Thursday, October 3, 2024

Understanding, Not Judging

My mother used to say, "Clean off your own doorstep before you clean off someone else's." I guess that might explain why I have always tended to blame myself rather than others for my faults. Her teaching prepared me for the Orthodox Christian teaching of not judging others. What I have been trying to do with my fiction is to leave to the readers what to make of the characters. There are stories where the characters misjudge the future, and the reader will know - having hindsight - the characters' errors.

But the stories are not catching any interest. 

Then I ran across The Magic of Maigret by A.E. Gauntlett on CrimeHub. I have read some of Simeon's Maigret novels - enough to know I like them, but not enough to understand the details of the work.

Simenon once said of his famous creation: “My motto, to the extent that I have one, has been noted often enough, and I’ve always conformed to it. It’s the one I’ve given to old Maigret, who resembles me in certain points… Understand and judge not.”

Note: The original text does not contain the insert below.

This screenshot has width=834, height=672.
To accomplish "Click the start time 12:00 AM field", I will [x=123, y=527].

Such is the power of a nuanced, well-rounded, and iconic character that in Maigret, Simenon had a detective he could take (almost) anywhere. To luxury hotels, seaside resorts, ramshackle slums and country piles. But more than that: Simenon could take Maigret into the deepest and darkest recesses of the human psyche. And that’s a trip worth taking, for a reader or a writer. We can all learn a great deal from the godfather of crime fiction – not just about the lives of others, but about ourselves too. 

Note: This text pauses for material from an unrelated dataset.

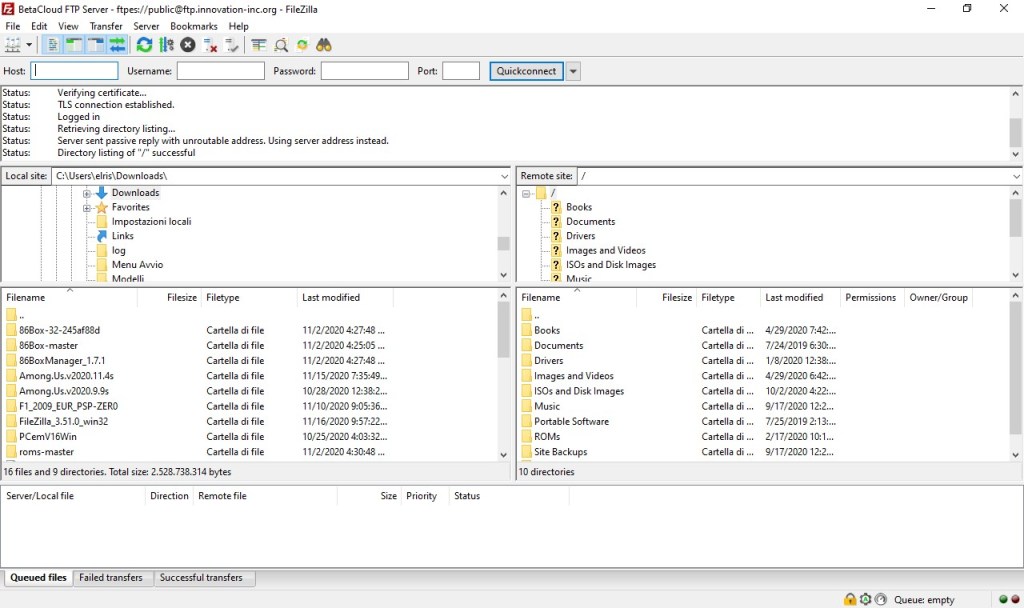1024x608 pixels.
Task: Click the process queue toolbar icon
Action: tap(166, 45)
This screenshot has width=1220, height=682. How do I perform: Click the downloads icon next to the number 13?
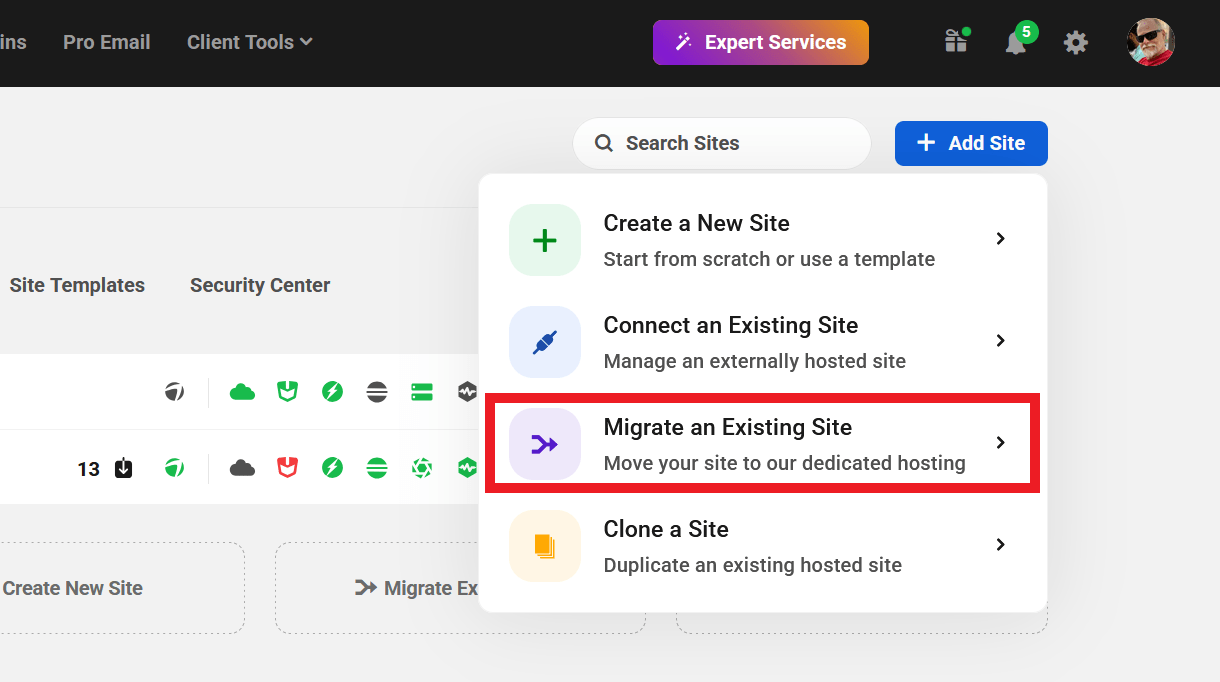point(122,467)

Which makes me wonder if it is how I tell the story. I favor the close third-person. Already, I have thought of converting several of the stories to the first person to get at the characters' emotions as much as I have tried to get at their lack of understanding of their place in history.

Until now, I had not considered the use of a narrator as an investigator. That would give me a way both into the characters and a person able to comment on the action

The biggest problem is to stop thinking and get back to the writing.